Work instructions ▸
Set down exactly, from the records below, the line with "Where should I click to: Open the Kulaklık" through the line with "has height=419, width=441.", and nothing else.

Information ▸
= Beginning of Section =

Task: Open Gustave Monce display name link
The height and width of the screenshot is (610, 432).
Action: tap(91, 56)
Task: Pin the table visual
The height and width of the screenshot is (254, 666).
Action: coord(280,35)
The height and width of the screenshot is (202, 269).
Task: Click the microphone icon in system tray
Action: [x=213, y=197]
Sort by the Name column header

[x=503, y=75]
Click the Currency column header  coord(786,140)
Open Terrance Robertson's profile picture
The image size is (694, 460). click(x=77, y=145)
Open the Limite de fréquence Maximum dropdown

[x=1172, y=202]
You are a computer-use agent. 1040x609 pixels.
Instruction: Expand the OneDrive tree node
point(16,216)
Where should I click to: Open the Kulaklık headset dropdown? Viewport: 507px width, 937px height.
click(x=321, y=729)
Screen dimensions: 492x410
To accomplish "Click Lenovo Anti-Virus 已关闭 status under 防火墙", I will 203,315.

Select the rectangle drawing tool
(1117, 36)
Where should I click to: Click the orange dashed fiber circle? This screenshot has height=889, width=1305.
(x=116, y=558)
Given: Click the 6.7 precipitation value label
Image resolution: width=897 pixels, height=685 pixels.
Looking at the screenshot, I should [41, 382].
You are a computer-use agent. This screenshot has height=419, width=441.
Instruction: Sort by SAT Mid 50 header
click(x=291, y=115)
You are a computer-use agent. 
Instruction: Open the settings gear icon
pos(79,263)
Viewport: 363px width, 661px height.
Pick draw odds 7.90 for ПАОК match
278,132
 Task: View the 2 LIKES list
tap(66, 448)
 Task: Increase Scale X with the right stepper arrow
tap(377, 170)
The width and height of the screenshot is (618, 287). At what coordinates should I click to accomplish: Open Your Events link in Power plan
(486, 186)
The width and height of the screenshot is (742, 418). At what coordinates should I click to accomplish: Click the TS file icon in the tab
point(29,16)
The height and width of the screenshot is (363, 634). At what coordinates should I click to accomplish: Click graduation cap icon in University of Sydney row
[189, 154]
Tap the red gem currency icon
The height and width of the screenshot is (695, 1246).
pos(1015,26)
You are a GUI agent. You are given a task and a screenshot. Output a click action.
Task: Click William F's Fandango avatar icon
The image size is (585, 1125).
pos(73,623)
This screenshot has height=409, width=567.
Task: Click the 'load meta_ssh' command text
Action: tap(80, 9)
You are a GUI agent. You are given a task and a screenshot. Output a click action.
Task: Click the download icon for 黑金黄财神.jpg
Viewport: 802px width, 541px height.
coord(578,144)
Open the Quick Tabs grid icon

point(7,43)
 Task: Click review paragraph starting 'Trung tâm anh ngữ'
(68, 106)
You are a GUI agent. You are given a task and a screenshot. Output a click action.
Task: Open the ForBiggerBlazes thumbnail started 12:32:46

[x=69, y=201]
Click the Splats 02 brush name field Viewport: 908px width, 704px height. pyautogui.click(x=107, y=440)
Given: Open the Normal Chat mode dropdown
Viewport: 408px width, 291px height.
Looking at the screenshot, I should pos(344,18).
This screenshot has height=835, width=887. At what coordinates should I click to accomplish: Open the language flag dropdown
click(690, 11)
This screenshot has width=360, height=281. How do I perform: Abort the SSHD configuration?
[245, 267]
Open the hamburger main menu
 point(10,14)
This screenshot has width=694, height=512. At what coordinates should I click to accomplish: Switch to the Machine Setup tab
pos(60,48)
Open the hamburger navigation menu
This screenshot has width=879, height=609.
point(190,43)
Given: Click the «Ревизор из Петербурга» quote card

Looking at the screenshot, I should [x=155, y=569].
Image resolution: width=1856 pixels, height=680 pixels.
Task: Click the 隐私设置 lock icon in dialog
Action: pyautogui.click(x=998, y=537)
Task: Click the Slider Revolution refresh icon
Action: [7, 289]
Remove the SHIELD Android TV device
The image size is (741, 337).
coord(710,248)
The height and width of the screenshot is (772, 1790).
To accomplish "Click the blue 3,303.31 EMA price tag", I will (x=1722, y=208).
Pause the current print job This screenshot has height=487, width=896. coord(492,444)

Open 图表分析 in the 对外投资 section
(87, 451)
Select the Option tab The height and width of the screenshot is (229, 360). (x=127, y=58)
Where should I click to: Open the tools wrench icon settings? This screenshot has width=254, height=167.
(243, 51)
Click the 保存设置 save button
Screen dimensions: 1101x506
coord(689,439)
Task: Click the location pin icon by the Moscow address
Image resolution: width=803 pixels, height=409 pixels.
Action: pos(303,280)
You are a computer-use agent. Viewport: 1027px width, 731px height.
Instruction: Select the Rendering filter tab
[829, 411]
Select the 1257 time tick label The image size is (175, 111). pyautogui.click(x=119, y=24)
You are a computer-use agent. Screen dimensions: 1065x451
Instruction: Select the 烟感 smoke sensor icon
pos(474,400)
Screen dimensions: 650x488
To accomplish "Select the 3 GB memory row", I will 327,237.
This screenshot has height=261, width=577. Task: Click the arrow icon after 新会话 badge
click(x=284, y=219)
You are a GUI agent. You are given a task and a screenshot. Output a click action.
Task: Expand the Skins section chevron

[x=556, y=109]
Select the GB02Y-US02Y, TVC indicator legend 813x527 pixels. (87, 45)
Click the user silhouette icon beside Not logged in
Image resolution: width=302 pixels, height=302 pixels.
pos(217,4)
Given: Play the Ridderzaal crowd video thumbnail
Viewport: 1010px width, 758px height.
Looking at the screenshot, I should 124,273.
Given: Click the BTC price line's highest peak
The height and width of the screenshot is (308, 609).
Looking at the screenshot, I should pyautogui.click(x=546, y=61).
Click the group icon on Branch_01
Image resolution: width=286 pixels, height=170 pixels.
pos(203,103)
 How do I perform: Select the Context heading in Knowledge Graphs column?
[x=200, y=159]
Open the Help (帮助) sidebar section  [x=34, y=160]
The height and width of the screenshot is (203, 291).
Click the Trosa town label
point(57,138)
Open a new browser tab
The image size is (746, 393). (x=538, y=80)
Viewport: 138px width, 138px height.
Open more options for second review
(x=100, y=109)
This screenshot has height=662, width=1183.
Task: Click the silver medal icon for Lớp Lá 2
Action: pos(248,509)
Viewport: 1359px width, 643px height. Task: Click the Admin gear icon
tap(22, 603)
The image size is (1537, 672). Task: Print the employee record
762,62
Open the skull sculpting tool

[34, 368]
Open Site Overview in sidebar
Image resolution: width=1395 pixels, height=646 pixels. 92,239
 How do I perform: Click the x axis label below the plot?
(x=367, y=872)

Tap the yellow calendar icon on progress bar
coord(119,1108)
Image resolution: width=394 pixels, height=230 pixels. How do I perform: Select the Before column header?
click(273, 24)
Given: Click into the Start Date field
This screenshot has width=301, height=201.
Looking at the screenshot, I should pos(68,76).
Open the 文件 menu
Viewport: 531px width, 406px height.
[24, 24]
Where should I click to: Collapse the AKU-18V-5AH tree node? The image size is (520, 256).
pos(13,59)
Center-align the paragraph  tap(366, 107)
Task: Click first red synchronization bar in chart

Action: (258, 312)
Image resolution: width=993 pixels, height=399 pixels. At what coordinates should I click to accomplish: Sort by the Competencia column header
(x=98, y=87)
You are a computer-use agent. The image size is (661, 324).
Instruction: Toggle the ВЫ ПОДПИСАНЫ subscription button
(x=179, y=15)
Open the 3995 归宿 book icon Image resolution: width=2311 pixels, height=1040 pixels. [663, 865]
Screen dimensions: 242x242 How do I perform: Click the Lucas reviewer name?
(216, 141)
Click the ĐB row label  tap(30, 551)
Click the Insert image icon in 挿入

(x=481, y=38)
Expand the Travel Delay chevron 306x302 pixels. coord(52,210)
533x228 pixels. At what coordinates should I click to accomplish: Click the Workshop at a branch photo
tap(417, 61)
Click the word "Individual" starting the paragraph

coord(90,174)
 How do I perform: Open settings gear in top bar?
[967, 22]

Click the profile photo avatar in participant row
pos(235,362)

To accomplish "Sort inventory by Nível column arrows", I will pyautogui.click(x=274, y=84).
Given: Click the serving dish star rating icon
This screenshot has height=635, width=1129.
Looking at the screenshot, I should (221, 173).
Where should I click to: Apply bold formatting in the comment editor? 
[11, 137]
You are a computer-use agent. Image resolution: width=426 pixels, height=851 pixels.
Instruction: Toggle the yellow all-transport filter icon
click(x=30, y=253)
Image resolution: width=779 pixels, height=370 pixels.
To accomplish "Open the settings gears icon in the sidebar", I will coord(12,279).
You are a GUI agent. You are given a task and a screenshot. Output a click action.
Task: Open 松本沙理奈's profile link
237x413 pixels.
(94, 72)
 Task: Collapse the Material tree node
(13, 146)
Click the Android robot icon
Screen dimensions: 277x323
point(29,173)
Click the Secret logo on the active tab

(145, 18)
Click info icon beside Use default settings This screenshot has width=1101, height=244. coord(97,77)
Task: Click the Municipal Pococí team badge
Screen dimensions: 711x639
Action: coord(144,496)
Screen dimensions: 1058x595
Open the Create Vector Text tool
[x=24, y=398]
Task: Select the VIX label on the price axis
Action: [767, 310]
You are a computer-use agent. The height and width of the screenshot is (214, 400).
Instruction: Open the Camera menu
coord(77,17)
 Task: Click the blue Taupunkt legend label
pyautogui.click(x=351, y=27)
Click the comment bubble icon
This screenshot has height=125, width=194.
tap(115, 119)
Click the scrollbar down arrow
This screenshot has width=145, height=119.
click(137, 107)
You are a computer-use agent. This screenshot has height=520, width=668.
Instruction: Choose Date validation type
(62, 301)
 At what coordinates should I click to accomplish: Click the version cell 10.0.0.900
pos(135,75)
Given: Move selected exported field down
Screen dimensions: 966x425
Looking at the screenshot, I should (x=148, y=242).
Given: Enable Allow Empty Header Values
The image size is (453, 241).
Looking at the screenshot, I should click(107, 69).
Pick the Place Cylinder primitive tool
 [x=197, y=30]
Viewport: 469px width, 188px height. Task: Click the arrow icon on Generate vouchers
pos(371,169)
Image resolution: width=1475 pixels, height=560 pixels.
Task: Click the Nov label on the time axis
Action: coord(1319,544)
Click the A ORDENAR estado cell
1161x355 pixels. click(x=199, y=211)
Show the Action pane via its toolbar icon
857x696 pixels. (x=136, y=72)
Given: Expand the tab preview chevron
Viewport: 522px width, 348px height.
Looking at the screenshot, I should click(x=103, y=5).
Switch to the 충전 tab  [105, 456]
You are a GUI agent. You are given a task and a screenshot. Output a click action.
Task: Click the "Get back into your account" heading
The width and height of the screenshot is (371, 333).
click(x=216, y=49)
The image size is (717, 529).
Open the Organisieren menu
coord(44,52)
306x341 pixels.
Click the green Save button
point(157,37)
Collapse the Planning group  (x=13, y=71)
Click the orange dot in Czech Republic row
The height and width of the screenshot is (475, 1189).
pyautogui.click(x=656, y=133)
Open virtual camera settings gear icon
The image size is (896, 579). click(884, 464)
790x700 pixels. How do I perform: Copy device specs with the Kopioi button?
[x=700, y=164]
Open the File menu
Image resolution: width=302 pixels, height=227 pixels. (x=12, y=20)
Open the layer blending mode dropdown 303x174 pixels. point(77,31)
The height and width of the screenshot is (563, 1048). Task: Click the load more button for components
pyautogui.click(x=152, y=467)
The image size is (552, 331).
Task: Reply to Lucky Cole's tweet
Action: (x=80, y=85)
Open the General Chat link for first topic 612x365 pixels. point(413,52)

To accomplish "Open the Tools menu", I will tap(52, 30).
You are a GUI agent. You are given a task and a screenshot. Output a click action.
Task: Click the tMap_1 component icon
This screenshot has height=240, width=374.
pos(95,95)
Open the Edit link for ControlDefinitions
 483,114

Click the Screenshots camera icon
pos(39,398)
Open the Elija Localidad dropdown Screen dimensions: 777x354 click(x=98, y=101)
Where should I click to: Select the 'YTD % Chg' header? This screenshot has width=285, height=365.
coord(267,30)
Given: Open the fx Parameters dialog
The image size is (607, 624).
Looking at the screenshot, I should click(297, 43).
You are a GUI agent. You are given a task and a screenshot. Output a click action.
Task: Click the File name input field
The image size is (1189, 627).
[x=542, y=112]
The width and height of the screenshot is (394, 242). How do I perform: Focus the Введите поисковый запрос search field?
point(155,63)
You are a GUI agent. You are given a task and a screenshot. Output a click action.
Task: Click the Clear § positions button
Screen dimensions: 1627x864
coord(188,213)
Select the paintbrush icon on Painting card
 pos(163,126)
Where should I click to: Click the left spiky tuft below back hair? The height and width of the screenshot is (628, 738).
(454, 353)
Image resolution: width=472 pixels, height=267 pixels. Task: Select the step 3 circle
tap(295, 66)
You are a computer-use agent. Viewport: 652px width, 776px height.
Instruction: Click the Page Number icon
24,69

= End of Section =

Completed exercise ▸
Where should I click to: Open the Kulaklık headset dropdown? Viewport: 507px width, 937px height.
click(x=321, y=729)
Screen dimensions: 492x410
To accomplish "Click Lenovo Anti-Virus 已关闭 status under 防火墙", I will 203,315.

Select the rectangle drawing tool
(1117, 36)
Where should I click to: Click the orange dashed fiber circle? This screenshot has height=889, width=1305.
(x=116, y=558)
Given: Click the 6.7 precipitation value label
Image resolution: width=897 pixels, height=685 pixels.
Looking at the screenshot, I should [41, 382].
You are a computer-use agent. This screenshot has height=419, width=441.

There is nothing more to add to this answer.